Calculators TI-84 Rounding Error in Fraction Mode

[DrewD]

I had a student calculate $\tan\left(\frac{5\pi}{6}\right)$ on a TI-84 calculator and he had a rounding error in the 6th or 7th decimal place. This isn't really a big deal, but he asked and we quickly found out it was because he was in fraction display mode.

I don't know too much about computational methods so I have no idea what algorithms might be by TI that would make this error occur in this situation. I am never going to ask the students for more than 4 decimal places and they know enough about rounding errors to realize that it can happens, but I am personally interested in figuring out what error makes this happen.

Thanks.

 

[gsal]

Will you please post the numbers that you are getting?... The correct one and the one with the rounding error?

 

[CalcNerd]

One explanation could be the same as the Hp 35s. It can only resolve fractions down to 2^10 ie 1/1024. Any decimals finer than that resolution are either rounded up or down to the closest fraction to this value which means that the resolution is only 5 or 6 places.

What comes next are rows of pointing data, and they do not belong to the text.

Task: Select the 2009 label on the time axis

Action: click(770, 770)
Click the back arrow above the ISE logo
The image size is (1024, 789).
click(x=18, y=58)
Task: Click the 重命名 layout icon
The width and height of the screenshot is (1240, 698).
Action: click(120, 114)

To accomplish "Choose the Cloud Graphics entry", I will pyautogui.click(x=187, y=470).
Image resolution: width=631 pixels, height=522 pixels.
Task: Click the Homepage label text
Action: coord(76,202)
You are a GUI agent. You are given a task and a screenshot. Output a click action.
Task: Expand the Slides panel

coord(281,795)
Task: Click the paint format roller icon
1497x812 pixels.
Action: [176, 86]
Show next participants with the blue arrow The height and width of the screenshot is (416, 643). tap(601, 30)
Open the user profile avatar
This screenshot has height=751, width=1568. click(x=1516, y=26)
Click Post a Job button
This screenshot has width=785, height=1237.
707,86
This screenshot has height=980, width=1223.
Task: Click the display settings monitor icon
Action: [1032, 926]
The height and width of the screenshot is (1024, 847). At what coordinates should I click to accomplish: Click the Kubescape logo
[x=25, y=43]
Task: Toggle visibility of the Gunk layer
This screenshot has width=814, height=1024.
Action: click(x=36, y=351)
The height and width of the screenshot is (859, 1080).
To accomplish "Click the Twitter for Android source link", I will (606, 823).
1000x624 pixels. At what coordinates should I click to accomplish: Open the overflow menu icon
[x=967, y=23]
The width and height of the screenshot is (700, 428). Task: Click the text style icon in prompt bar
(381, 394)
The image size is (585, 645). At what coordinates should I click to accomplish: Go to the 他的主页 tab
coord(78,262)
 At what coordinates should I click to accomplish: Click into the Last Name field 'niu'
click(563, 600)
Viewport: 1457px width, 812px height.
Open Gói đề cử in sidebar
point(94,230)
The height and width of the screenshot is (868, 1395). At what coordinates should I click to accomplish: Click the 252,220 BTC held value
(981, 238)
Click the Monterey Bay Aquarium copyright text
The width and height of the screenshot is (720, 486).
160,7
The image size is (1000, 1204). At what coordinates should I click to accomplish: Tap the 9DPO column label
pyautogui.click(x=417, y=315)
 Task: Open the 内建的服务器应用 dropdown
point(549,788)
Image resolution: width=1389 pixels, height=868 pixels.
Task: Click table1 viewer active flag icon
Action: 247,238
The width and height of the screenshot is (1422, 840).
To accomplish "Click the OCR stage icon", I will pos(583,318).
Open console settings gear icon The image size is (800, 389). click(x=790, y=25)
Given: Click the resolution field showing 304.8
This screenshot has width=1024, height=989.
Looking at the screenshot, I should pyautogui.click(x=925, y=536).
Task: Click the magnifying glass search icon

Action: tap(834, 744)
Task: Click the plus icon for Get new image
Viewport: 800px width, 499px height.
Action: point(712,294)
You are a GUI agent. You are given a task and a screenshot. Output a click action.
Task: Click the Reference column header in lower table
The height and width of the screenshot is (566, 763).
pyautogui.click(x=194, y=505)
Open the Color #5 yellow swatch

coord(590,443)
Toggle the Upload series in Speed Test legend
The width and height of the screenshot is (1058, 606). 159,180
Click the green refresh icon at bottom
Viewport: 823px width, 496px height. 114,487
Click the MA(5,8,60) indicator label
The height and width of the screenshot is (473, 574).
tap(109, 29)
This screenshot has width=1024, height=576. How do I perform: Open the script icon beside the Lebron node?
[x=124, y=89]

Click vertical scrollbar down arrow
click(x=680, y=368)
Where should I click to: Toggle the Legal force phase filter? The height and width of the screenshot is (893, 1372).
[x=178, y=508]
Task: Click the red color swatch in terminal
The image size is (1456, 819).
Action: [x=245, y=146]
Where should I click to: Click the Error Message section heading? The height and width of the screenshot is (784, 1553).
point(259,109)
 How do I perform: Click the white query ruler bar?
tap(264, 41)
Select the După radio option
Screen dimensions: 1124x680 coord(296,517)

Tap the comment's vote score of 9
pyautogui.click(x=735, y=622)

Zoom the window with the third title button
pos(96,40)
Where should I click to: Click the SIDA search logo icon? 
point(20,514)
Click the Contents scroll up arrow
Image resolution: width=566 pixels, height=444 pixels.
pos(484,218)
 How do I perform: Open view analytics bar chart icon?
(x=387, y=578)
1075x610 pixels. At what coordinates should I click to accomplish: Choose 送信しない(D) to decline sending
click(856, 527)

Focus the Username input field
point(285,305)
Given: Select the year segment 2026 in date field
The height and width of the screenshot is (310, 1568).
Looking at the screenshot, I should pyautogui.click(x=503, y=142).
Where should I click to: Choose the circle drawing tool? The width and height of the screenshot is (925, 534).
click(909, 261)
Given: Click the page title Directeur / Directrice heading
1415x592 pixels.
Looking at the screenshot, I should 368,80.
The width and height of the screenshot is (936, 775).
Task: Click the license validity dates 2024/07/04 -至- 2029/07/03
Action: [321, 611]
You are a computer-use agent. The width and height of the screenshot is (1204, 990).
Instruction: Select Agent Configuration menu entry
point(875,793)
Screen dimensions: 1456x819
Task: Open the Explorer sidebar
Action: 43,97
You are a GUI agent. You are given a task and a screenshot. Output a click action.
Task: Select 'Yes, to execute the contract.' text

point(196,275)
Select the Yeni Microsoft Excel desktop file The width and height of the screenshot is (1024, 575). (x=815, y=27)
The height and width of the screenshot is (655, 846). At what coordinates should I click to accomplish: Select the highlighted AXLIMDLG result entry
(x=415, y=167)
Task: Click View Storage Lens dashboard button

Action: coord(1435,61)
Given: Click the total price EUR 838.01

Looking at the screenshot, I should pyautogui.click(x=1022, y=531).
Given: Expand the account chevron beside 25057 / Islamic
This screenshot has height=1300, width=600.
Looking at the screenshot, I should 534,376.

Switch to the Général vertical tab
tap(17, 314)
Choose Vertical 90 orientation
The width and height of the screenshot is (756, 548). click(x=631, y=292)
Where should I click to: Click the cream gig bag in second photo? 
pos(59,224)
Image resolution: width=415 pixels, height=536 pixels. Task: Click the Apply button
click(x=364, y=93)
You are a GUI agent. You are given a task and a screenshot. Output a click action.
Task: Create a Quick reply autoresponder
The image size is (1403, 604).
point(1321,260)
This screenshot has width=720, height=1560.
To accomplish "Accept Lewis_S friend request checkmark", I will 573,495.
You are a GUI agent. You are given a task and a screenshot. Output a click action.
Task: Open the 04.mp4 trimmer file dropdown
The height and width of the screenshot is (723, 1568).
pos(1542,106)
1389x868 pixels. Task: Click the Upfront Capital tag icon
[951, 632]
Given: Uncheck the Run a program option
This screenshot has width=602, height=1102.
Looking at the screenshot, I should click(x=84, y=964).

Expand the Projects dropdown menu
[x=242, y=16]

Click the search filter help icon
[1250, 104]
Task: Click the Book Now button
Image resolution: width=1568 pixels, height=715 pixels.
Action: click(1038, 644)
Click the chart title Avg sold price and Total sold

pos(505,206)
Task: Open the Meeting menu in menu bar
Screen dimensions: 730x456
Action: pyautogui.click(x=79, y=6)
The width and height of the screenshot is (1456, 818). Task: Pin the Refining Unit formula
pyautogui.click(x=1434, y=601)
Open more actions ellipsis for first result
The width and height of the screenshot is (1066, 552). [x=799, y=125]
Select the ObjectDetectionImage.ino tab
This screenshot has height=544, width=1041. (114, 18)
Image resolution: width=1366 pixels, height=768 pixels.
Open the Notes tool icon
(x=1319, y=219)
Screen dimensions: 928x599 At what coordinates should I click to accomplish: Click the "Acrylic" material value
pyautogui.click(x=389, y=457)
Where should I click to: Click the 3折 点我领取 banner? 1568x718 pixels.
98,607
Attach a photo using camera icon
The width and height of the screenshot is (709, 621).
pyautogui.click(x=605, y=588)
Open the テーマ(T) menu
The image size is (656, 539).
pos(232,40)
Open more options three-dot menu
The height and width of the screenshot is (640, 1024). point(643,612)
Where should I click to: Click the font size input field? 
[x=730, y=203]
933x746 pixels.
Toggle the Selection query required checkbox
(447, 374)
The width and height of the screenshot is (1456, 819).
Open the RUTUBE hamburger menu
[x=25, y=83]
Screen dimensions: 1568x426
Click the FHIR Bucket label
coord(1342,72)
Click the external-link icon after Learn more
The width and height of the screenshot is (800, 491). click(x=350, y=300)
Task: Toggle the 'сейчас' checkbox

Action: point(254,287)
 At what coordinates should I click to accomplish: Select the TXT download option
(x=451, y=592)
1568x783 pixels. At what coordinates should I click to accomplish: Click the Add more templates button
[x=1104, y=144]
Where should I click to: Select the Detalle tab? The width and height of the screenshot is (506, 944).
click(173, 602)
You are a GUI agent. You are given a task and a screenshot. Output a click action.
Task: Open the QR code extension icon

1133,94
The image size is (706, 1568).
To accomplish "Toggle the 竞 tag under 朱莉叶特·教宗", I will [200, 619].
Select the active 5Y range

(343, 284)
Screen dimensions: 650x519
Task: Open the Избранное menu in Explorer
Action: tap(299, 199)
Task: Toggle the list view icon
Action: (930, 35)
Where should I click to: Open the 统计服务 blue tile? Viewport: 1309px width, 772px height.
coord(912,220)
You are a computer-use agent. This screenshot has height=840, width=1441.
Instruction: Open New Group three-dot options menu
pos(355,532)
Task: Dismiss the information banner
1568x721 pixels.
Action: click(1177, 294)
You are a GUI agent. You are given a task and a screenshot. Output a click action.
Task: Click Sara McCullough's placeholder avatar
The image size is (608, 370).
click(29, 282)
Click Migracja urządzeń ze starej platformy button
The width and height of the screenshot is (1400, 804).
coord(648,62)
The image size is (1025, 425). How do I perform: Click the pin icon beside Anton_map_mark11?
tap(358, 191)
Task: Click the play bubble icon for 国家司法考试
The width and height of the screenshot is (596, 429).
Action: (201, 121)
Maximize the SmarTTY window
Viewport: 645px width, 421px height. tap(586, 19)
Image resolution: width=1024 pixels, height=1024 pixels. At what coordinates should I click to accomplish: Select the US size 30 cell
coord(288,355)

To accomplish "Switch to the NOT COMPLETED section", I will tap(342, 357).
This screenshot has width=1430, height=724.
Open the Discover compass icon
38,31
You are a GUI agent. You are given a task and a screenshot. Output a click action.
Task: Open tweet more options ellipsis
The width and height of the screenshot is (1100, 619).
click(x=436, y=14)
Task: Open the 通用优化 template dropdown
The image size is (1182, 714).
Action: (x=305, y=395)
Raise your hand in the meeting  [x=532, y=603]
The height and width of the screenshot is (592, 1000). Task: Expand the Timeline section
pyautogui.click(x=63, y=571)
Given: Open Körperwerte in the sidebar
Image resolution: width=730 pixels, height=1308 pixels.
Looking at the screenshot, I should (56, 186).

The Ti-84 probably has fraction resolution to 10^13 which would = 1/8192, perhaps 10^15 = 1/32768.

 

[DrewD]

Thanks for the responses. Sorry it took me so long to get back.
The rounding error I get is $\tan\left(\frac{5\pi}{6}\right)=-.5773502688$ and the other answer (I think correct) is $-.5773502692$. When I just compute $\frac{5\pi}{6}$, I get the same answer whether the calculator is in fraction or decimal mode. I assume that it must truncate or round earlier when in fraction mode, but it is off screen and just magnified by the tangent function. It just seems odd to me that one mode would have more precision than the other but both would print decimals in the end.

 

[mfb]

That's 4 in the very last digit. A rounding error in the last digit is not that surprising.

 

[DrewD]

I'm not surprised that there was a rounding error, I was just interested to know why there was a rounding error when the calculator was in fraction mode which otherwise didn't change anything. I was just wondering what about fraction mode would cause additional errors in a calculatiin that didn't involve any rational numbers.

 

[mfb]

The calculation will differ in some way that is probably hard to understand without the source code (and maybe even with it).